Automatic speech recognition (ASR) is one of the areas of our expertise. Speech enhancement GANs (SEGAN) apply to the noisy inputs to refine them and make a qualitative output. This function is crucial for people with speech impairments, for example. Thus, GANs could enhance their quality of life. Recently, Huy Phan et al. proposed using “multiple generators that are chained to perform a multi-stage enhancement.” As researchers state, new models, ISEGAN and DSEGAN, are performing better than SEGAN.
GANs also come in handy for augmented reality (AR) scenes with creative generation capabilities. For example, recent use cases include completing environmental maps with lightning, reflections, and shadows. Thus, ARShadowGAN, presented in 2020 by Daquan Liu et al., generates shadows of the virtual objects in single light scenes. This technology bridges the real-world environment and the virtual object’s shadow without 3D geometric details or any explicit estimation of illumination:
When it comes to advertising, the phrase “time is money” means a lot. One of our use cases implied automated advertising images generation at scale. For example, it costs time and money for a designer to resize images for marketing campaigns from socials to Amazon platforms. However, Super-Resolution Using a Generative Adversarial Network (SRGAN) for single image super-resolution can deal with it. As a result, using SRGAN, it’s possible to resize qualitative images without any human interaction with design.
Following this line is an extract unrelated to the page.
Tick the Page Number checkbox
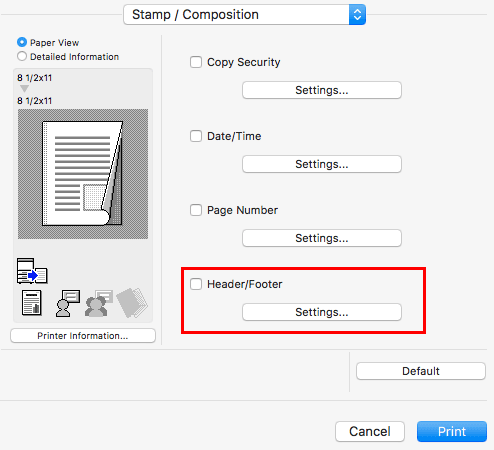 pos(196,210)
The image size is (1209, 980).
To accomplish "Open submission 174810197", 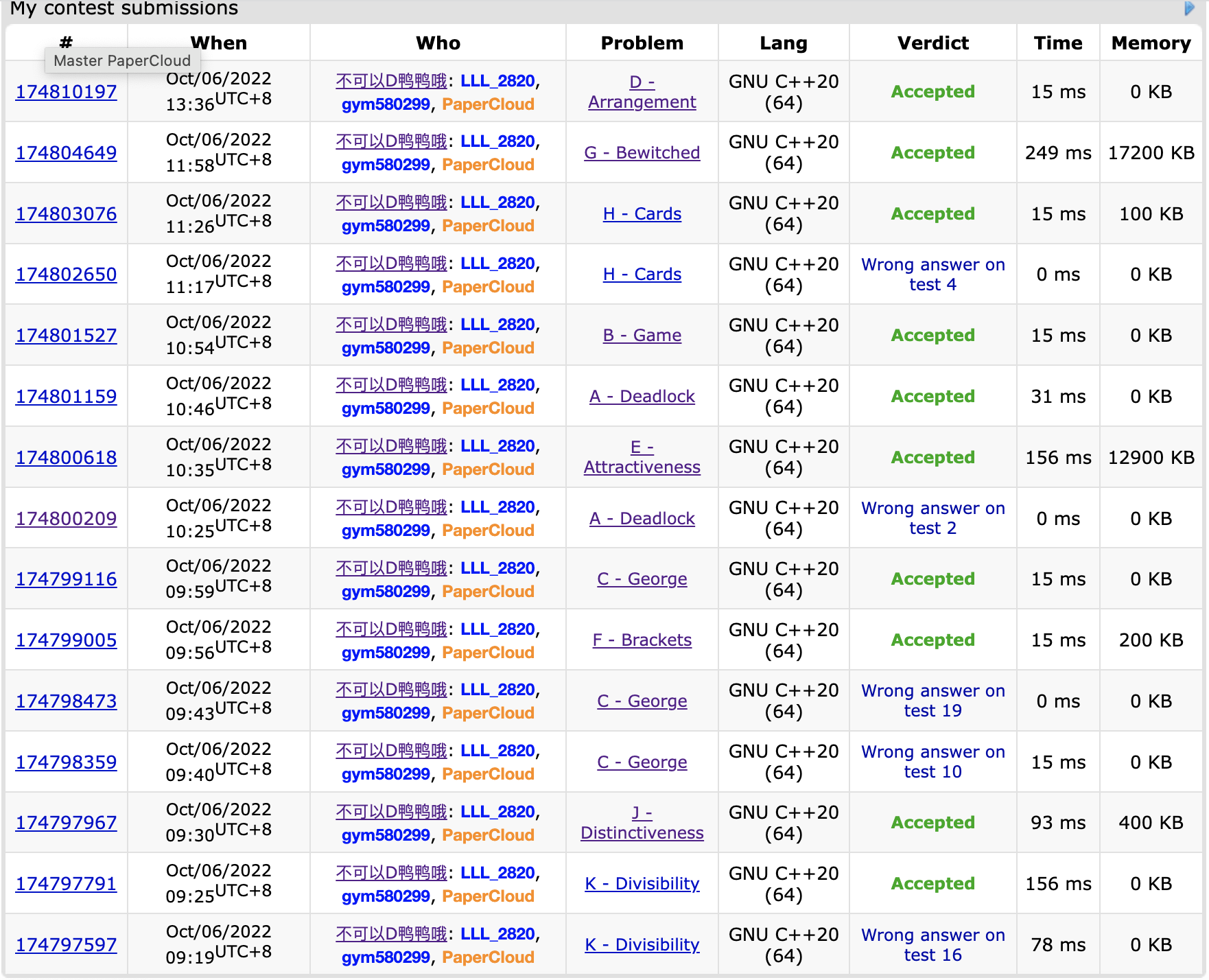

“What could be better than data for a data scientist? More data!” This joke became a real application thanks to GANs. As any neural network-based model is hungry for training data, generative models that could create labeled training data on demand could become a game-changer. For instance, Zhenghao Fei et al. (University of California, Davis) demonstrated how semantically constrained GAN (CycleGAN plus task constrained network) can eliminate the labor-, cost-, and time-consuming process of data labeling. Thus, it ensures more data-efficient and generalizable fruit detection. Simply put, semantically constrained GAN can generate realistic day and night images of grapevine from 3D rendering images and retain grape position and size simultaneously. Labeled data generation could be beneficial in the NLP domain — supporting the research of low resource languages. For instance, Sangramsing Kayte used GANs for text-to-speech translation of low-resource languages of the Indian subcontinent.
Recent research shows that ML models can leak sensitive information provided by the training samples. For example, the paper This Person (Probably) Exists. Identity Membership Attacks Against GAN Generated (2021) illustrates that many images of faces produced by GANs strongly resemble the real faces taken from the training data. Researchers propose differential privacy that could help networks learn the data distribution while securing the training data’s privacy.
GANs demonstrated impressive progress, compared to 2014, when introduced first by Ian Goodfellow. Despite still being in its infancy, we are already witnessing how GANs improve the design of medical products, automate image editing for advertising, and merge with AR technology. At the same time, the privacy of data generated remains topical, and differential privacy is one of the techniques to consider.